Unlocking Strong Supervision: A Data-Centric Study of General-Purpose Audio Pre-Training Methods
This work addresses the bottleneck of weak and noisy labels in audio pre-training for researchers and practitioners in audio understanding, though it is incremental by building on vision's blueprint.
The paper tackled the problem of fragmented audio pre-training by establishing a large-scale, strong supervision framework, resulting in a new pipeline that uses a high-fidelity captioner and a Unified Tag System to create SOTA-quality captions, with experiments showing data quality and coverage as key performance drivers.

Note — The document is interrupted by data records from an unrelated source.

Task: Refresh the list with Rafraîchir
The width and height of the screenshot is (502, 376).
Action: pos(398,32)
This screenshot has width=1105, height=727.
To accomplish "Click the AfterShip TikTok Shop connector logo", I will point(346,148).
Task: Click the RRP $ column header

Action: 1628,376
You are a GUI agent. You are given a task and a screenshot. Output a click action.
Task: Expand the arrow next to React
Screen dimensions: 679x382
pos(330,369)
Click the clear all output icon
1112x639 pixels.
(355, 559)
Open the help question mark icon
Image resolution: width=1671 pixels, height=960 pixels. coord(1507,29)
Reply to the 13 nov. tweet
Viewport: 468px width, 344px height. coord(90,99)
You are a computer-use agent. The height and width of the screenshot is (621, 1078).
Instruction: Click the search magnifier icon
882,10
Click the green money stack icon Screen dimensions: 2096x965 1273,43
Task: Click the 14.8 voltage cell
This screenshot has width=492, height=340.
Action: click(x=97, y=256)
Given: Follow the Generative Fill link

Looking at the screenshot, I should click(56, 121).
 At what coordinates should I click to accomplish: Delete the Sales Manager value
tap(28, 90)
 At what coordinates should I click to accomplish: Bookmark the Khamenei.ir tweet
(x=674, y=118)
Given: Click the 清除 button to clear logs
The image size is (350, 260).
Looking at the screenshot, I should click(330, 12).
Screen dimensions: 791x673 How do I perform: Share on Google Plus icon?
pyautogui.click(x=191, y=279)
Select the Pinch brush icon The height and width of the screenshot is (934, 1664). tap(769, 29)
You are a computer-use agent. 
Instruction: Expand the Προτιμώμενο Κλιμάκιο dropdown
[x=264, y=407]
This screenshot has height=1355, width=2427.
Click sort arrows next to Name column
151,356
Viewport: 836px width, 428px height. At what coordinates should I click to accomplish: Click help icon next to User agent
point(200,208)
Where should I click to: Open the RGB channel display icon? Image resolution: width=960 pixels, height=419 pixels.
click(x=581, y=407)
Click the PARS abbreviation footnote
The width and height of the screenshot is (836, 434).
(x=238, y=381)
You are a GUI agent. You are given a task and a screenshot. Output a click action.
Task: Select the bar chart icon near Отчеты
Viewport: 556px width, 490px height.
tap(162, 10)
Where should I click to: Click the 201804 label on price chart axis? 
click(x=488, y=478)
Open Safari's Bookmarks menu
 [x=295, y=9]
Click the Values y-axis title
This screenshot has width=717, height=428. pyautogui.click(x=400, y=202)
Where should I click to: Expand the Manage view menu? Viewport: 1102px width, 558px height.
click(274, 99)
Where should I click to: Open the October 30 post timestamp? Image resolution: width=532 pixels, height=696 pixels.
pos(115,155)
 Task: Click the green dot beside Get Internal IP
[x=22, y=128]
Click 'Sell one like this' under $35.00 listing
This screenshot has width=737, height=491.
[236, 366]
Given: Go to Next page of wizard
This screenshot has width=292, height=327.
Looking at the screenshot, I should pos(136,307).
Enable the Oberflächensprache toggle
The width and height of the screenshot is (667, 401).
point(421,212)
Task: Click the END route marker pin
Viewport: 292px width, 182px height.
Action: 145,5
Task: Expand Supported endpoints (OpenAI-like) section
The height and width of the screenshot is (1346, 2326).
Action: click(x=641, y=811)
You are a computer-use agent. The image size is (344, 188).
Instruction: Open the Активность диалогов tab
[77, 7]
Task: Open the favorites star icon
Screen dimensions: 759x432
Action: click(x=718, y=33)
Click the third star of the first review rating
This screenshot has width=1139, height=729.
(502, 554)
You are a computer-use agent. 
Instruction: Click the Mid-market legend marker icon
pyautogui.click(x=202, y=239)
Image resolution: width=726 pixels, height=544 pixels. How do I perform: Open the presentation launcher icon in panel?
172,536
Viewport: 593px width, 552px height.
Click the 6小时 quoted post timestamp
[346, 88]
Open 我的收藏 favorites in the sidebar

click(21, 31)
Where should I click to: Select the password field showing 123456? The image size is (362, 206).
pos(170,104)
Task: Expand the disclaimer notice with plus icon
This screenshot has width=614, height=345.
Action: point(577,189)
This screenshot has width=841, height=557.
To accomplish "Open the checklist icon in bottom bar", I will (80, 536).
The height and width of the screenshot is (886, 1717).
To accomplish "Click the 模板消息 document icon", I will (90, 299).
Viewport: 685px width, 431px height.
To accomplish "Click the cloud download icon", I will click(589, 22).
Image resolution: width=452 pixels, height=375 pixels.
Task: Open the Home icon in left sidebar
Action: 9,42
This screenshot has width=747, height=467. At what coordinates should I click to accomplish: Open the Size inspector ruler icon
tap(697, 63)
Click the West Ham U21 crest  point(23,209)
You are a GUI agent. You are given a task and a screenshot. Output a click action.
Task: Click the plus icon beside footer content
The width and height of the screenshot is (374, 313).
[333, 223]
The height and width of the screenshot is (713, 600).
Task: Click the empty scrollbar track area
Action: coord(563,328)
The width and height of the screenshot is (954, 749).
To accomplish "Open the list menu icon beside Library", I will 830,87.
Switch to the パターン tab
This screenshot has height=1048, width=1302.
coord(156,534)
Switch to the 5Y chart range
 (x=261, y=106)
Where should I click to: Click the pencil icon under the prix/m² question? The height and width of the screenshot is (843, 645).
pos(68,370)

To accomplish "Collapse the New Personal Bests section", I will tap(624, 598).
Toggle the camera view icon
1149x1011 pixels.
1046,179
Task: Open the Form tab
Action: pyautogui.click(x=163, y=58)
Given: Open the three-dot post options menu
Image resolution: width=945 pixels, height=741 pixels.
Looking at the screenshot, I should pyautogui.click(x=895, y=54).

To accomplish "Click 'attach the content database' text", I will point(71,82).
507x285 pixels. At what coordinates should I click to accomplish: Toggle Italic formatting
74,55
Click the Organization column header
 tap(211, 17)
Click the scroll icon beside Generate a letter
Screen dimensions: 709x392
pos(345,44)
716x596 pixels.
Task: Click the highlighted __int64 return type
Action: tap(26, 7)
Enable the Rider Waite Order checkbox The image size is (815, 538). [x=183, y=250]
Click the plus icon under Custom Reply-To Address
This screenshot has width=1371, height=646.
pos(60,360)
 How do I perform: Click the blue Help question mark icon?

Current audio pre-training seeks to learn unified representations for broad audio understanding tasks, but it remains fragmented and is fundamentally bottlenecked by its reliance on weak, noisy, and scale-limited labels. Drawing lessons from vision's foundational pre-training blueprint, we argue that the audio field must first establish its own large-scale, strong supervision framework. We introduce a new data-centric pipeline that leverages a high-fidelity captioner to create SOTA-quality captions and the first Unified Tag System (UTS) that bridges speech, music, and environmental sounds. We then conduct a systematic comparative study of different pre-training objectives on these strong source data. Our experiments suggest that data quality and coverage are the primary drivers of performance, while the choice of objective dictates downstream task specialization.